The Light Cigarettes That Defined Us
The Senate has just passed a sweeping bill that essentially bans light cigarettes, as they're marketed as healthier when, really, they're not. So no more of your favorite iconic brands, which are mostly smoked by the youngs. Brands like:
Parliament Lights
Sometimes referred to as p-funks or p-fags, these recessed-filter cig'ruts were the chosen brand of the hipster gentry. There's something classic yet silly about them—the associations they once had with "white trash" are long lost memories, as they've been co-opted by young people wearing western shirts. Basically they were the Pabst Blue Ribbon of the smoking set. Also popular in the gay world for their sleek design and easily-matchable pack colors, Parliament Lights were both hip and sorta lame. They became cliches long before they got banned.
Marlboro Lights
Oh the drama! Marbs were the chosen cigarette of handbag-crazed skinnygirls and other fabulous, star-obsessed youngs. They sort of reached the peak of their cultural relevance in the late 90s, when fashionable stars like Gwyneth Paltrow were spotted puffing away, clutching that classy-lookin' gold and white box. Marlboro Lights were the cigarettes that people who "don't smoke" smoked, as they almost seemed like nothing—like air or tissue paper. And, that's exactly what the manufacturers wanted you to think. We're not quite sure what happened to the Marlboro Light—why it lost its cultural capital—but we suppose it's moot now.
Camel Lights
Camel Lights are perhaps the most versatile of any of the big light brands. Smoked by theater kids and soulful poet street toughs (you know who you are) alike, the dense, tar-filled sticks lent an air of devil-may-care coolness to any who set them aflame. Camel Lights smokers were some of the most aggressively defensive (that's a thing...) in all of smokedom, claiming superiority to anyone who dares impugn the Turkish carcinogens. These were the cigarettes kids smoked when they first started— and either they got too heavy and they downgraded to Parlies or Marlboros, or they stuck it out and they're still doing it to this day, those lung-hacking badasses. Well, not for long.
Winston Lights
The cigarette smoked by the kids who'd likely grow up to be the old guys who sit outside the corner spa, cranking butts and telling weird, mumbly stories. Though they come from the same stock, these cigs were more potent and old timey dignified than the cheap, mass-market Marlboros. While the soulful poet-thugs mighta been sucking down Camels, the regular-poets-with-chips-on-their-shoulders boys were standing back behind school pensively puffing on a Winston.

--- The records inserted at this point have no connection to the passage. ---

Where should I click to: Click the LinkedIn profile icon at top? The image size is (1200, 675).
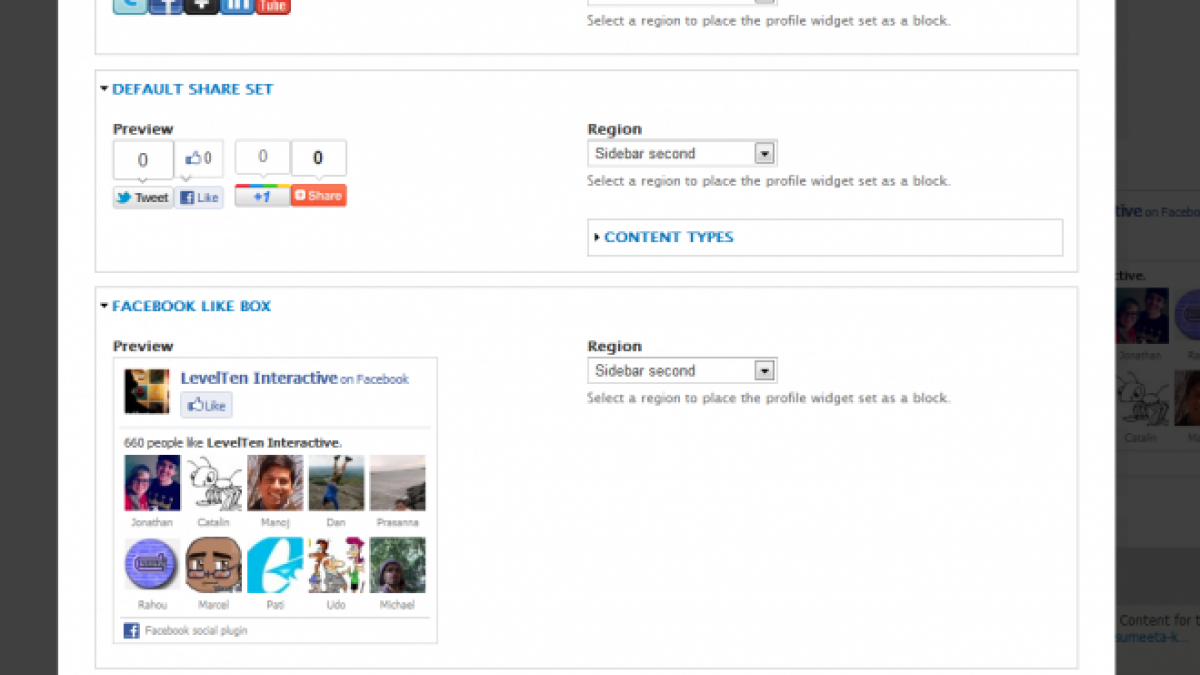pos(237,6)
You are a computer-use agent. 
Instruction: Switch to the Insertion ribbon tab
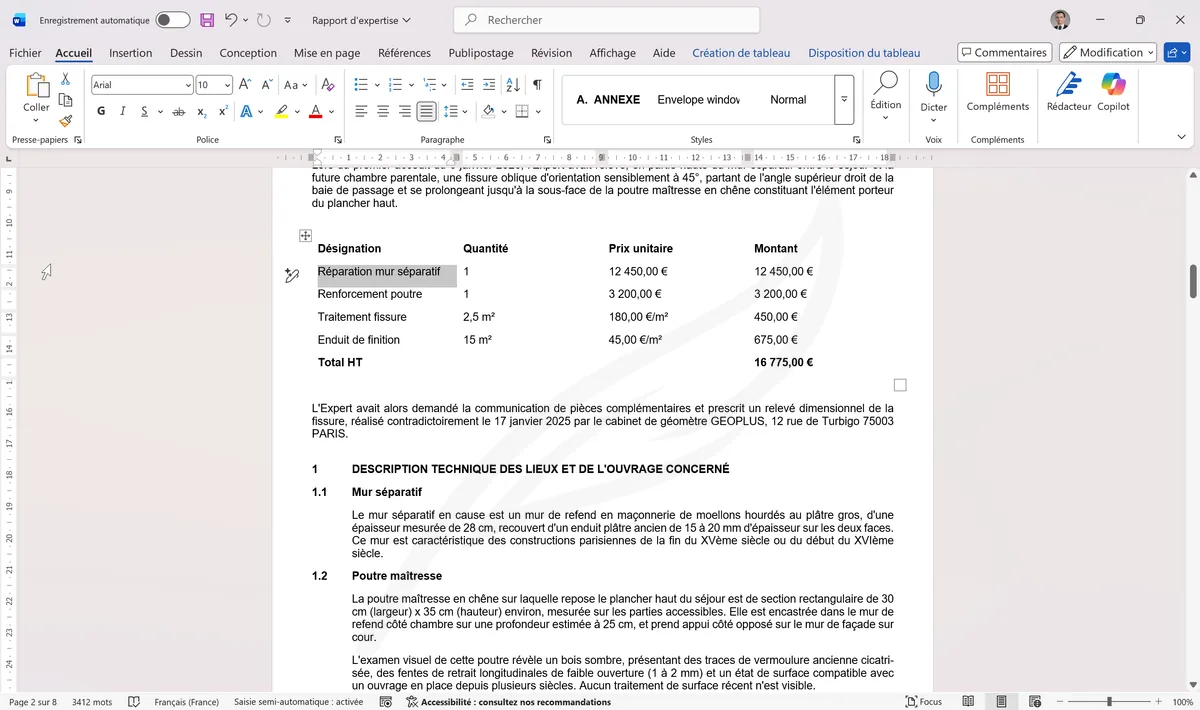[130, 52]
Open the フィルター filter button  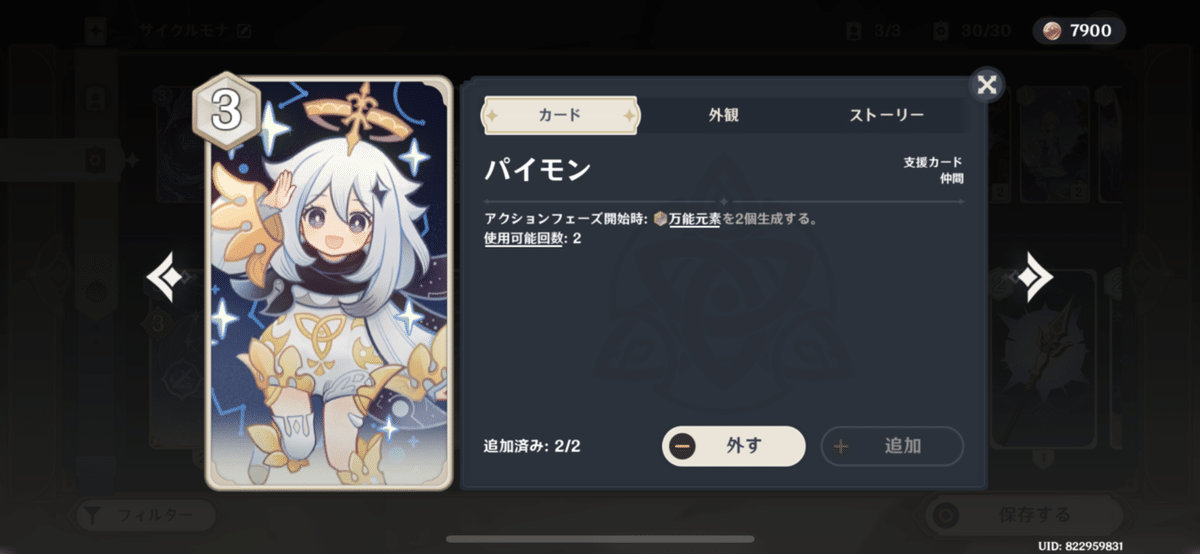pos(146,516)
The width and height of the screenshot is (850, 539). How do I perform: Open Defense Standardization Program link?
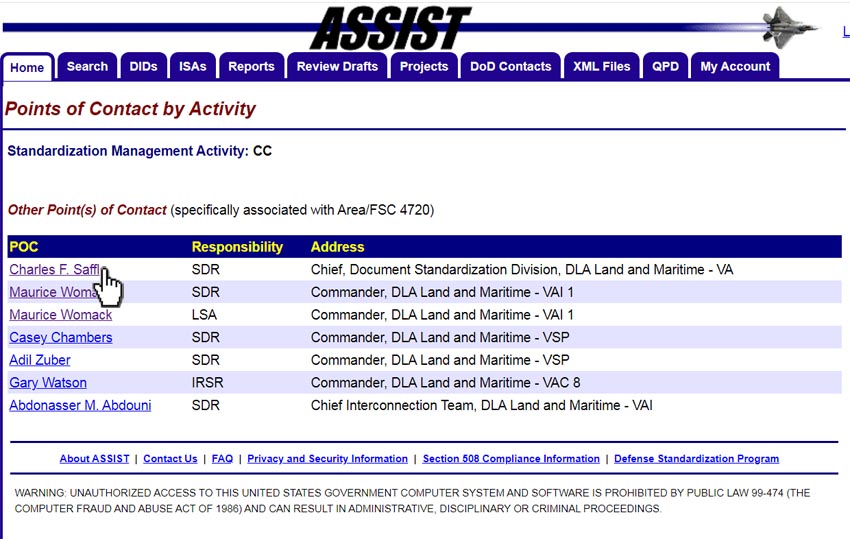(x=697, y=459)
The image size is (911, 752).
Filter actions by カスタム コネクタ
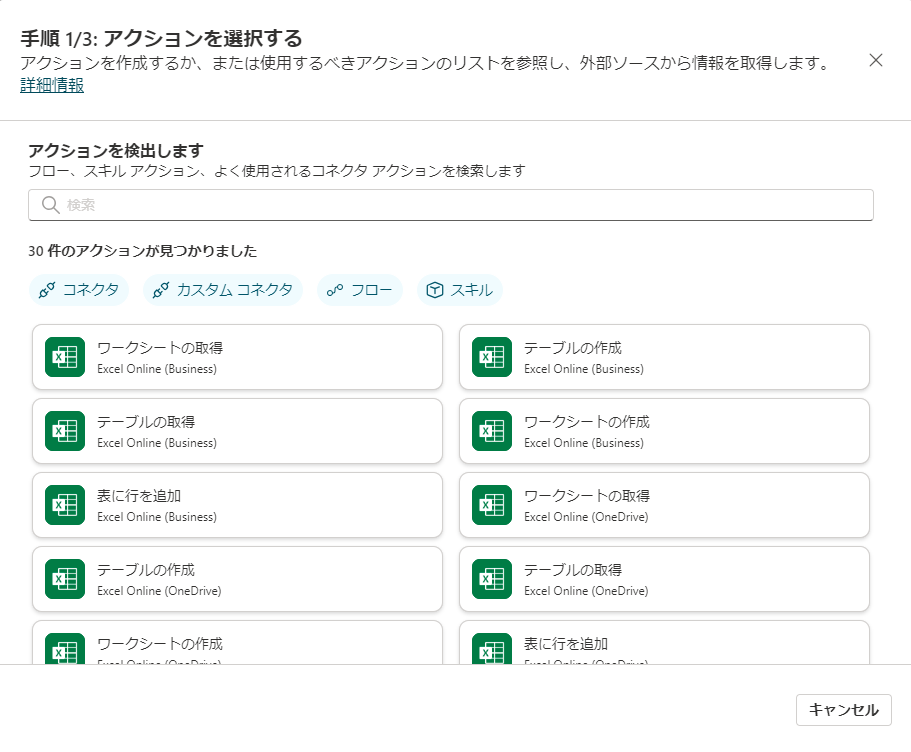[x=223, y=290]
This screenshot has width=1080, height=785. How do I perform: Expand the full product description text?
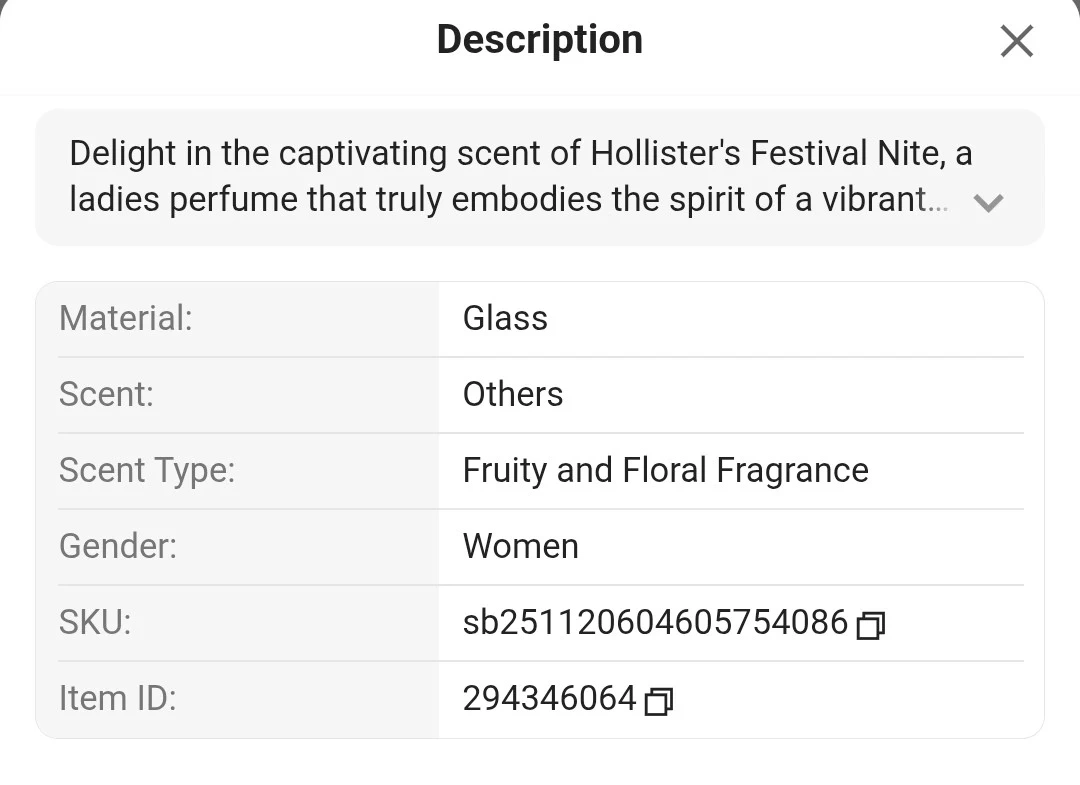pyautogui.click(x=988, y=203)
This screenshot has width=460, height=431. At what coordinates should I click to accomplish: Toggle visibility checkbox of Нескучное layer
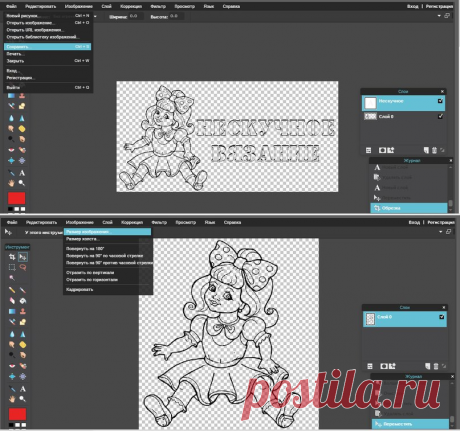click(x=440, y=101)
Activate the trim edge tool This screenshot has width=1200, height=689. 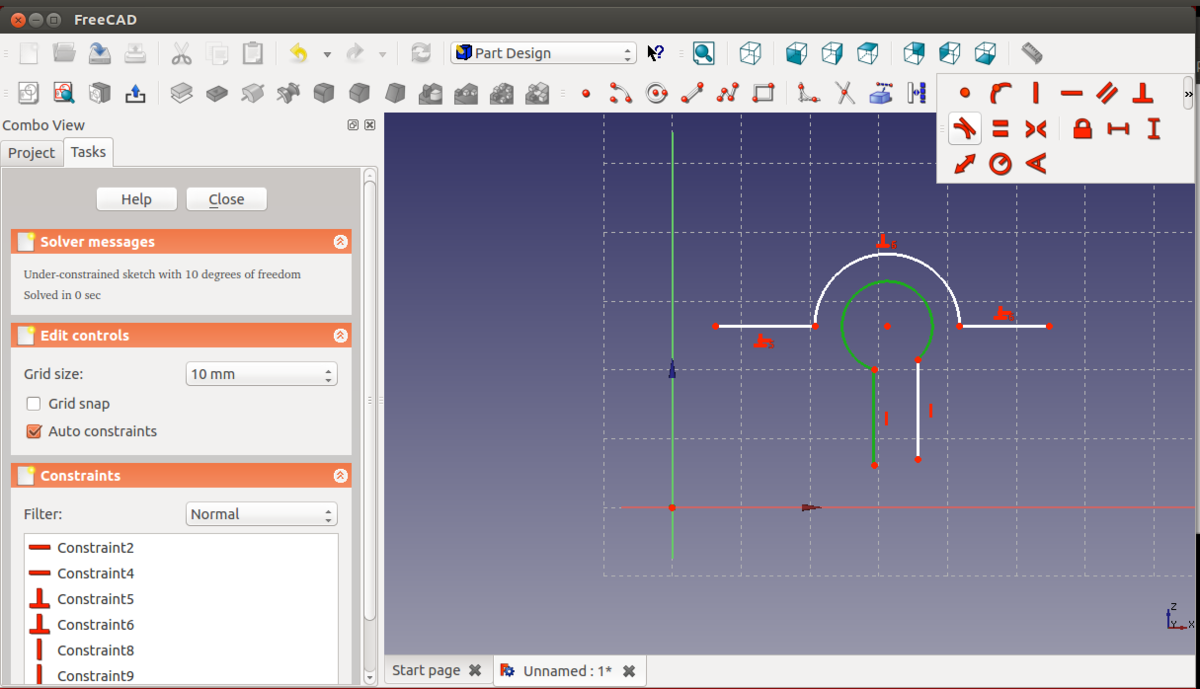pyautogui.click(x=845, y=93)
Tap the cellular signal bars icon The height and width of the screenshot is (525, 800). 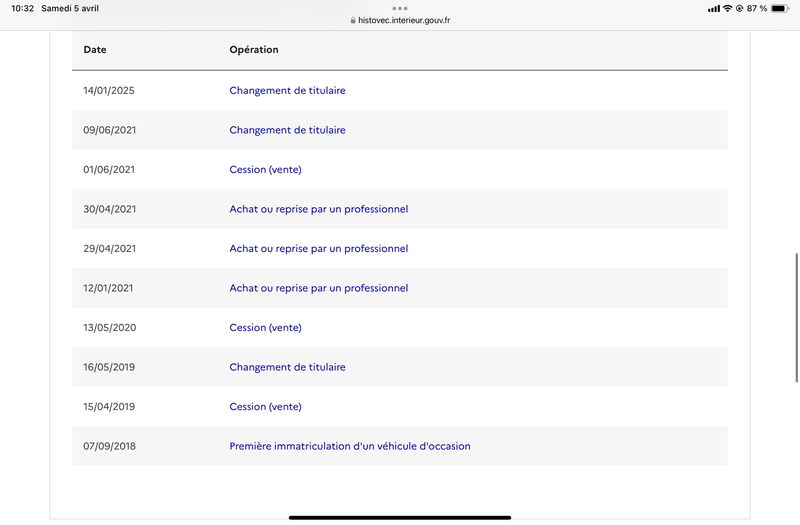click(x=713, y=8)
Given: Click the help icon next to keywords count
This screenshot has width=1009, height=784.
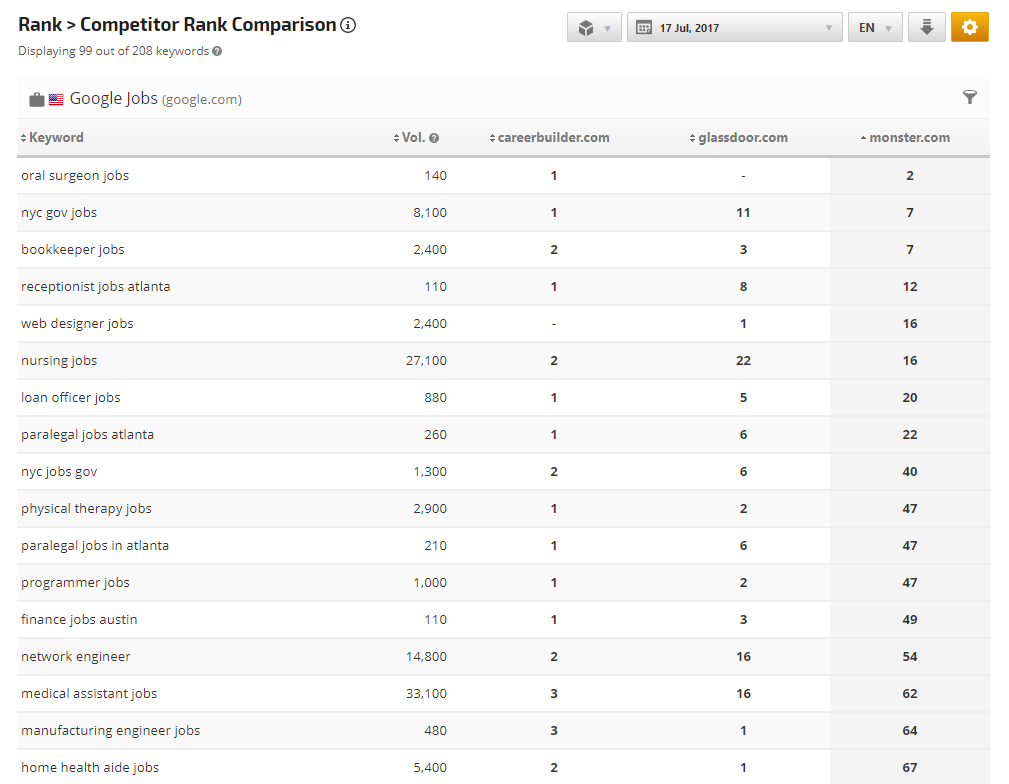Looking at the screenshot, I should 217,51.
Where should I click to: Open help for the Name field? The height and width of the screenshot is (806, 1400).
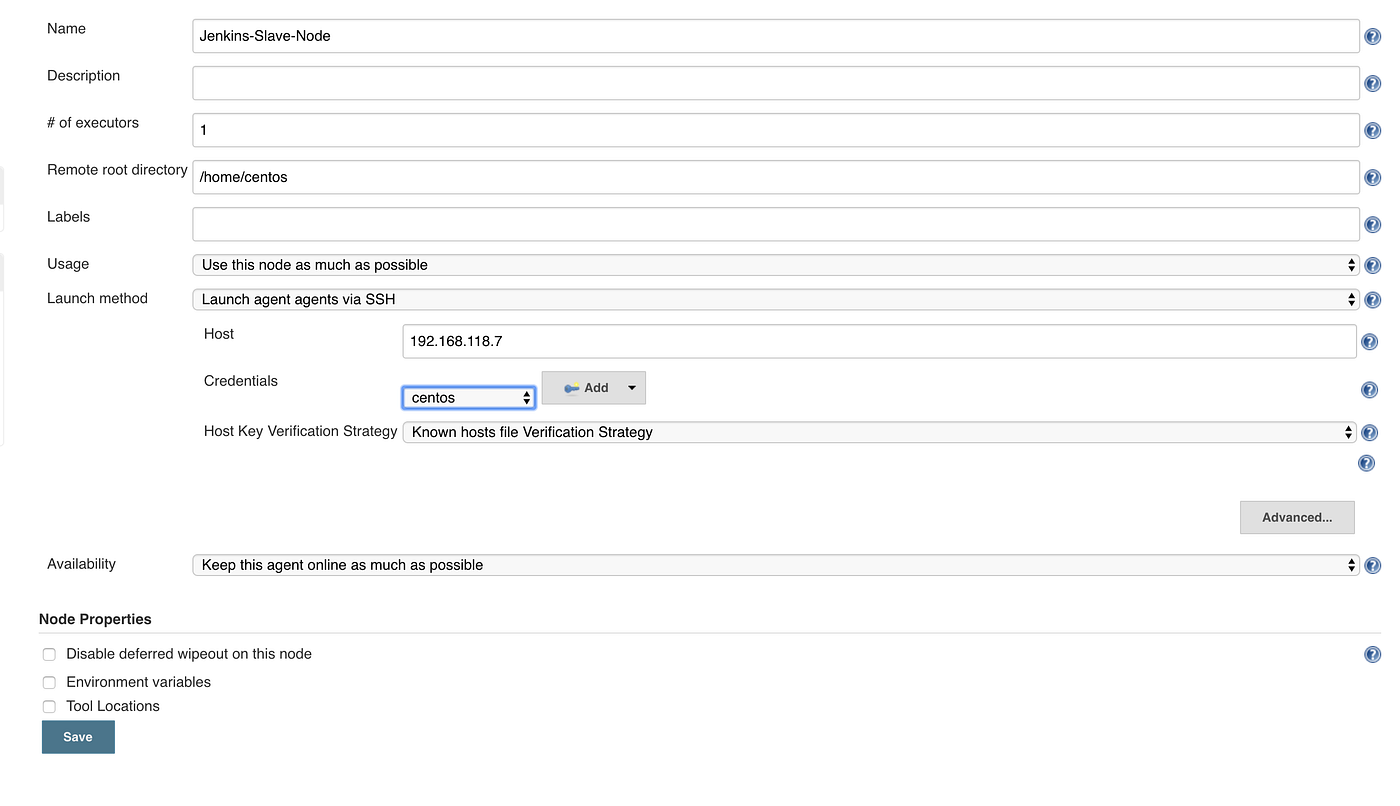coord(1372,35)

How they get from that artful, lovely bent to the hunched-over grizzled townie is one of life's great mysteries. One that now, it seems, will go forever unanswered.
Newport Lights
If you grew up in Boston, Newport Lights meant pretty much one thing: Southie. Which is to say that while menthol cigarettes have a gnarled and unsavory past with African Americans (they were passed off by cigarette manufacturers as "a brand for the blacks!", and of course they're the worst kind of cigarettes you can buy), there were a whole lotta white kid menaces (and their gaggles of wannabe followers) who were also stuffing fiberglass down their throats. Basically, no matter who you were—white, black, whatever—Newport Lights were the cigarettes for the people (mostly young women) who just firmly didn't give a fuck. What will they turn to now?
Of course, these cigarettes will still exist. They'll just be called something else. But still it feels like some chapter is closing. Some awful, black-lunged, hideous chapter. But a chapter nonetheless.